**What you have to do**
Reproduce the following lines verbatim, with no changes of any kind.

════════════════════

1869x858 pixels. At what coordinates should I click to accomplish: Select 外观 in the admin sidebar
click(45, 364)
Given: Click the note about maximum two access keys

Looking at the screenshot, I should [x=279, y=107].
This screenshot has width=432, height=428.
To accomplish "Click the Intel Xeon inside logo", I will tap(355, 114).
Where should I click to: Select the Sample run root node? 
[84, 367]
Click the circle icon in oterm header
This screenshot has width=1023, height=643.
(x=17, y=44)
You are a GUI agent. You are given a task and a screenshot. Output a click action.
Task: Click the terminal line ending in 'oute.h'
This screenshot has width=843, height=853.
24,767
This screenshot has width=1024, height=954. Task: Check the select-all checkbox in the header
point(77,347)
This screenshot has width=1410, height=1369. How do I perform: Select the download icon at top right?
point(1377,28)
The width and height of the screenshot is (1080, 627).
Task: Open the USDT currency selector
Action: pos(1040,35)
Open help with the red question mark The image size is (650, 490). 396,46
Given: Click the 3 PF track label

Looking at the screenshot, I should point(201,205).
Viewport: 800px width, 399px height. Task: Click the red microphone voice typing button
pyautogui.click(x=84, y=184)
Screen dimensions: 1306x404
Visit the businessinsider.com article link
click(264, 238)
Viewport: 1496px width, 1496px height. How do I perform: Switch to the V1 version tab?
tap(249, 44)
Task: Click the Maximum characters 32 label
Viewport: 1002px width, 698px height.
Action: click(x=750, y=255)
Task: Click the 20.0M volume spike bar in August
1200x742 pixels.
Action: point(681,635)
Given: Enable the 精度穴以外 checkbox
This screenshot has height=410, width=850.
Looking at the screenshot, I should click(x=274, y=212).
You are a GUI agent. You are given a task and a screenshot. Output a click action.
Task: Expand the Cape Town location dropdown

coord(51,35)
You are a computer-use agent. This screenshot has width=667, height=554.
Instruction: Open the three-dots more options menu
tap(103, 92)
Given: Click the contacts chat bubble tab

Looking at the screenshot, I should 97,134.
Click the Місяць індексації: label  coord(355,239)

════════════════════

**Solution below**
1869x858 pixels. At what coordinates should I click to accomplish: Select 外观 in the admin sidebar
click(45, 364)
Given: Click the note about maximum two access keys

Looking at the screenshot, I should [x=279, y=107].
This screenshot has width=432, height=428.
To accomplish "Click the Intel Xeon inside logo", I will tap(355, 114).
Where should I click to: Select the Sample run root node? 
[84, 367]
Click the circle icon in oterm header
This screenshot has width=1023, height=643.
(x=17, y=44)
You are a GUI agent. You are given a task and a screenshot. Output a click action.
Task: Click the terminal line ending in 'oute.h'
This screenshot has width=843, height=853.
24,767
This screenshot has width=1024, height=954. Task: Check the select-all checkbox in the header
point(77,347)
This screenshot has width=1410, height=1369. How do I perform: Select the download icon at top right?
point(1377,28)
The width and height of the screenshot is (1080, 627).
Task: Open the USDT currency selector
Action: pos(1040,35)
Open help with the red question mark The image size is (650, 490). 396,46
Given: Click the 3 PF track label

Looking at the screenshot, I should point(201,205).
Viewport: 800px width, 399px height. Task: Click the red microphone voice typing button
pyautogui.click(x=84, y=184)
Screen dimensions: 1306x404
Visit the businessinsider.com article link
click(264, 238)
Viewport: 1496px width, 1496px height. How do I perform: Switch to the V1 version tab?
tap(249, 44)
Task: Click the Maximum characters 32 label
Viewport: 1002px width, 698px height.
Action: click(x=750, y=255)
Task: Click the 20.0M volume spike bar in August
1200x742 pixels.
Action: point(681,635)
Given: Enable the 精度穴以外 checkbox
This screenshot has height=410, width=850.
Looking at the screenshot, I should click(x=274, y=212).
You are a GUI agent. You are given a task and a screenshot. Output a click action.
Task: Expand the Cape Town location dropdown

coord(51,35)
You are a computer-use agent. This screenshot has width=667, height=554.
Instruction: Open the three-dots more options menu
tap(103, 92)
Given: Click the contacts chat bubble tab

Looking at the screenshot, I should 97,134.
Click the Місяць індексації: label  coord(355,239)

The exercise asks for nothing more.